» **What you have to do**
In the records below, find the line that contains "agent. This screenshot has width=1456, height=819." and the line that contains "Click the clock icon in live table header". Set down exactly those lines and every line between them, and nothing more.

Stored data entries
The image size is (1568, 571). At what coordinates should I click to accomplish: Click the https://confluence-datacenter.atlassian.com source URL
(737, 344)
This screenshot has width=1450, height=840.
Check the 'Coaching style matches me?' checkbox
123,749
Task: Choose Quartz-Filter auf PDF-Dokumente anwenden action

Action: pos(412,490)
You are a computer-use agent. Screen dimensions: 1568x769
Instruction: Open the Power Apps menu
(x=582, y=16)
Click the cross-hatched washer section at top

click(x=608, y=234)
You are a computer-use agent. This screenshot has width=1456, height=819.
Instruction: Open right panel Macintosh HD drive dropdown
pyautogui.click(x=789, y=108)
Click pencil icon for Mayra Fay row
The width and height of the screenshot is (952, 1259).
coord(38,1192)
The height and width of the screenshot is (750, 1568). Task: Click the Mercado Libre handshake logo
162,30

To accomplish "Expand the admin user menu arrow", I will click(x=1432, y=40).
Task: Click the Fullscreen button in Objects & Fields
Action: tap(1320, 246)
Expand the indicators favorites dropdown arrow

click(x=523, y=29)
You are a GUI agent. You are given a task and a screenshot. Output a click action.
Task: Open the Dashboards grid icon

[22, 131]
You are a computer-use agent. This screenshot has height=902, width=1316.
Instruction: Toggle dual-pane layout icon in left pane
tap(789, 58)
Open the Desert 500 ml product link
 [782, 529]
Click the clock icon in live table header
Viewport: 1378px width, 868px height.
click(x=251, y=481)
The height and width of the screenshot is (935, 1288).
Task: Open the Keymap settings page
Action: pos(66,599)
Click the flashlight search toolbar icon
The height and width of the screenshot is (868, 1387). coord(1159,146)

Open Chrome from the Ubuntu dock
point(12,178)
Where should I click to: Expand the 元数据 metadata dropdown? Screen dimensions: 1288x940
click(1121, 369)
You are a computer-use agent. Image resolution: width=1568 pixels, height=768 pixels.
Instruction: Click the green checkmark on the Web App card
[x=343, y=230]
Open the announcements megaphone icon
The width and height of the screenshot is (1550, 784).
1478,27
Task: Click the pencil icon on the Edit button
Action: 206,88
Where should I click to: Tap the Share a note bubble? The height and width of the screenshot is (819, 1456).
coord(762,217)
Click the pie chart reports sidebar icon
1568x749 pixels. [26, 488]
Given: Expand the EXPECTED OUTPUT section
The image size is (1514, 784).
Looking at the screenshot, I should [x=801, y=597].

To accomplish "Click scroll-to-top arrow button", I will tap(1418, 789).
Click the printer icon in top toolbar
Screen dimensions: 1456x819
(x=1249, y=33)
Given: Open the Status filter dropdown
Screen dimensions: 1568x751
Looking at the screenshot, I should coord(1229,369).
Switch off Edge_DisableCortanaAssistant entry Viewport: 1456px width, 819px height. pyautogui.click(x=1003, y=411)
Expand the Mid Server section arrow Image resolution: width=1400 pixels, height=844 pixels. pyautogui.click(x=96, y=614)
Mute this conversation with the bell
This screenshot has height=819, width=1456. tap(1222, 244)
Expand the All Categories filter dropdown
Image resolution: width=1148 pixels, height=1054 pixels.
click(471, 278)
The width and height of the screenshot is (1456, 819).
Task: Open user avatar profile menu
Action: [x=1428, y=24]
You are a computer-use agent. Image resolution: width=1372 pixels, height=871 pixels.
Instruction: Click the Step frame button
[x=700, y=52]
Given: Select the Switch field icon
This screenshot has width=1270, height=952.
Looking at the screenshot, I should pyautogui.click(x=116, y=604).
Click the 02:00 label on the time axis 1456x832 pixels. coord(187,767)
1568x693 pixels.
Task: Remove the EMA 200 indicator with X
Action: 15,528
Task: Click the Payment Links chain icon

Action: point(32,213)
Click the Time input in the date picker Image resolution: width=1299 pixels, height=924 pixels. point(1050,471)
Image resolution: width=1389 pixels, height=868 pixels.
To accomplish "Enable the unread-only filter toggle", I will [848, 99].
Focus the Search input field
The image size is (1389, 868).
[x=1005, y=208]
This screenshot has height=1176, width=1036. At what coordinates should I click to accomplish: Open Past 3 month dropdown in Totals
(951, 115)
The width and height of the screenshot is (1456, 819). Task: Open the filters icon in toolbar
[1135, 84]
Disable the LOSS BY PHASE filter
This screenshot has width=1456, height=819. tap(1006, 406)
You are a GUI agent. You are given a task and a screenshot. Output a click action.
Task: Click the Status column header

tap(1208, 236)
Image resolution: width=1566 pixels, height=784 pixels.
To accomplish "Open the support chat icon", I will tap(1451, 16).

» **Answer to this problem**
You are a computer-use agent. This screenshot has width=1456, height=819.
Instruction: Open right panel Macintosh HD drive dropdown
pyautogui.click(x=789, y=108)
Click pencil icon for Mayra Fay row
The width and height of the screenshot is (952, 1259).
coord(38,1192)
The height and width of the screenshot is (750, 1568). Task: Click the Mercado Libre handshake logo
162,30

To accomplish "Expand the admin user menu arrow", I will click(x=1432, y=40).
Task: Click the Fullscreen button in Objects & Fields
Action: tap(1320, 246)
Expand the indicators favorites dropdown arrow

click(x=523, y=29)
You are a GUI agent. You are given a task and a screenshot. Output a click action.
Task: Open the Dashboards grid icon

[22, 131]
You are a computer-use agent. This screenshot has height=902, width=1316.
Instruction: Toggle dual-pane layout icon in left pane
tap(789, 58)
Open the Desert 500 ml product link
 [782, 529]
Click the clock icon in live table header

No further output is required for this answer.